ASSIGNED TASK >>
Check every line of the data below for "axis". Copy each one that has it.

· · ·

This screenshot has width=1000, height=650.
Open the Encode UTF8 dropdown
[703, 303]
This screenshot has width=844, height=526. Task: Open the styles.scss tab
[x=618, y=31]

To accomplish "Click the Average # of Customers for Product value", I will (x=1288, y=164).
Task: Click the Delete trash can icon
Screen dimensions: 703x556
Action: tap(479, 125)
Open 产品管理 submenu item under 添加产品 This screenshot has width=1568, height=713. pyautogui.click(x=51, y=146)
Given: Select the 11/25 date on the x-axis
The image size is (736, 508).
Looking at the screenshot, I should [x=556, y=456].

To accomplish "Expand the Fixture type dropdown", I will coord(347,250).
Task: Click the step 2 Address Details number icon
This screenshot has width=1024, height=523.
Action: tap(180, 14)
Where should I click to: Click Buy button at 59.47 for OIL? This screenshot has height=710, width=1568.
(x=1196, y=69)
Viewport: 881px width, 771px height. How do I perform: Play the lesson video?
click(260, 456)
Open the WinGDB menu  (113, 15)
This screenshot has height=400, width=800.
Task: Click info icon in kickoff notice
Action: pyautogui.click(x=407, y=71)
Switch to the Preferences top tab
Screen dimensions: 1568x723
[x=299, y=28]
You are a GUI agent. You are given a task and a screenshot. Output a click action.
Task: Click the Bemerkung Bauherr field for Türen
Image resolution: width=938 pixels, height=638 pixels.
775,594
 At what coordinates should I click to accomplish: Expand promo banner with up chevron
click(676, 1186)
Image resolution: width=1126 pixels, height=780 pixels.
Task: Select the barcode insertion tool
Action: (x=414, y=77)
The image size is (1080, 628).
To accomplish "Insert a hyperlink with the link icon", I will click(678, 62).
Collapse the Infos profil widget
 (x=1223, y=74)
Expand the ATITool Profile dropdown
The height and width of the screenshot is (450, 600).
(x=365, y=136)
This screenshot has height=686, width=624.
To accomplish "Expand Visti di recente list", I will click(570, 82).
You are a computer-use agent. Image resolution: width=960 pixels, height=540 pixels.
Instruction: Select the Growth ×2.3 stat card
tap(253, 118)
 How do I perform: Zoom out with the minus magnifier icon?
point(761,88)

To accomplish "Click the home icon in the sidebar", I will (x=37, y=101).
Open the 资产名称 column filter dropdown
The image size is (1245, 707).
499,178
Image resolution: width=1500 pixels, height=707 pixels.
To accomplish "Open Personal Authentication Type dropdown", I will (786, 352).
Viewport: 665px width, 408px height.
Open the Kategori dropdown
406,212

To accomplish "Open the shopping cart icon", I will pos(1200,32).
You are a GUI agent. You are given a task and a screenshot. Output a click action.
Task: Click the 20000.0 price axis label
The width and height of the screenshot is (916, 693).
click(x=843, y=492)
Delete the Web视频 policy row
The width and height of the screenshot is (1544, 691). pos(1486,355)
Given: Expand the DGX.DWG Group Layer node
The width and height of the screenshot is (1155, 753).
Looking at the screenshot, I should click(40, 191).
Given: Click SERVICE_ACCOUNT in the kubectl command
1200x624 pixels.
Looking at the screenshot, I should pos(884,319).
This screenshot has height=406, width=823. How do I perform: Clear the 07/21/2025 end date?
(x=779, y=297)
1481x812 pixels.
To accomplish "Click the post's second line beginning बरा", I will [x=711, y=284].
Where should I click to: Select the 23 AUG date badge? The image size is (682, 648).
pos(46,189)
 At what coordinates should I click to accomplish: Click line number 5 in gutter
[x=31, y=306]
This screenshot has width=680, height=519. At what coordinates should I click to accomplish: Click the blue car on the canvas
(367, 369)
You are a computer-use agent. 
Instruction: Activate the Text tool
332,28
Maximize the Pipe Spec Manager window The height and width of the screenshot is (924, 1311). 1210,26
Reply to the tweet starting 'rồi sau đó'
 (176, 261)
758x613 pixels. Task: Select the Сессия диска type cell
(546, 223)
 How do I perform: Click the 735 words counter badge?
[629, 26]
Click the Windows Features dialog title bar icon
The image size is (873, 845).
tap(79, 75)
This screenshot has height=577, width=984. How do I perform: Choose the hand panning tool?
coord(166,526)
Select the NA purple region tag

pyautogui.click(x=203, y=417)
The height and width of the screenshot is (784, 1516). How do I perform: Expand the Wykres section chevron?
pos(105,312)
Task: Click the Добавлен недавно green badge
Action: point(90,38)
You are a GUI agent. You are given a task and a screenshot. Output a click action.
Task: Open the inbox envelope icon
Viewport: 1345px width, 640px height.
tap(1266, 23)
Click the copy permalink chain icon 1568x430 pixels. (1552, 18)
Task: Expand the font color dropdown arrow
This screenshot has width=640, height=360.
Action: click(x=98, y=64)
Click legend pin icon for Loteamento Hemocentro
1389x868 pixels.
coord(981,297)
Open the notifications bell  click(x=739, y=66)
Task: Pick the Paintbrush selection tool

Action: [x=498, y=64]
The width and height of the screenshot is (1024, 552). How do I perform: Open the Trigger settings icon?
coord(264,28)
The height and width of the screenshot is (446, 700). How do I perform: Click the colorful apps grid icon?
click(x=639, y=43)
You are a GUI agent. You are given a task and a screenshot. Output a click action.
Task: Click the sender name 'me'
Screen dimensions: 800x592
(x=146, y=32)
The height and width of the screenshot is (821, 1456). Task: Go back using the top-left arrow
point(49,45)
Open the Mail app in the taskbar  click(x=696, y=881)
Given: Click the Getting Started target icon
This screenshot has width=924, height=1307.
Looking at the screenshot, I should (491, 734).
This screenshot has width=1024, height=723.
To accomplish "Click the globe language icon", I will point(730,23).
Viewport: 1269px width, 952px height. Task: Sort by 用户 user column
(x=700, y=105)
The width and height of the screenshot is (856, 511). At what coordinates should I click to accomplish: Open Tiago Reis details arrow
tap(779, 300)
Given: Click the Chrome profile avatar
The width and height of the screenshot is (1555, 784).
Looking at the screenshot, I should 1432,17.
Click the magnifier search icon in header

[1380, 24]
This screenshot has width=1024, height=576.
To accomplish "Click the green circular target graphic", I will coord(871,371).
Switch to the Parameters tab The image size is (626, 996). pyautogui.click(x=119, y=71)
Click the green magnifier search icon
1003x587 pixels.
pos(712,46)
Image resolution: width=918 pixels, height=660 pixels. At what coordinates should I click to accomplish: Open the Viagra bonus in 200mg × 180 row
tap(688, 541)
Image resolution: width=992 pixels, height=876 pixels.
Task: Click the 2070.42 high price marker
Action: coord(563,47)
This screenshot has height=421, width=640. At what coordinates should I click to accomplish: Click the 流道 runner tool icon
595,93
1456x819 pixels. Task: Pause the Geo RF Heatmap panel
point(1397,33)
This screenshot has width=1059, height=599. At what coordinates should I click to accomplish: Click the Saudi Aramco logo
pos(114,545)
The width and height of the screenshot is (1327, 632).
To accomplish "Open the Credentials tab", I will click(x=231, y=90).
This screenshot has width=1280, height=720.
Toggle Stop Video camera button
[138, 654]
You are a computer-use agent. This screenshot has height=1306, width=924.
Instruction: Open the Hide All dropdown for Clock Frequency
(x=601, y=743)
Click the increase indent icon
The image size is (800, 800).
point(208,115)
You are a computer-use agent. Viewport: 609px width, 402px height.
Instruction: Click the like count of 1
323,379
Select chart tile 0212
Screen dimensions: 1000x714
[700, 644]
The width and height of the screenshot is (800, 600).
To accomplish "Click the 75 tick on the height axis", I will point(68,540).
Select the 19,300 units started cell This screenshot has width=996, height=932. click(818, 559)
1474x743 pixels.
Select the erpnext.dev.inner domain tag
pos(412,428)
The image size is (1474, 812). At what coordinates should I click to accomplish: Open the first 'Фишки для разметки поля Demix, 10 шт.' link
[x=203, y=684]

· · ·

SOLVED EXERCISE >>
Given: Select the 11/25 date on the x-axis
Task: Click the 20000.0 price axis label
To accomplish "Click the 75 tick on the height axis", I will point(68,540).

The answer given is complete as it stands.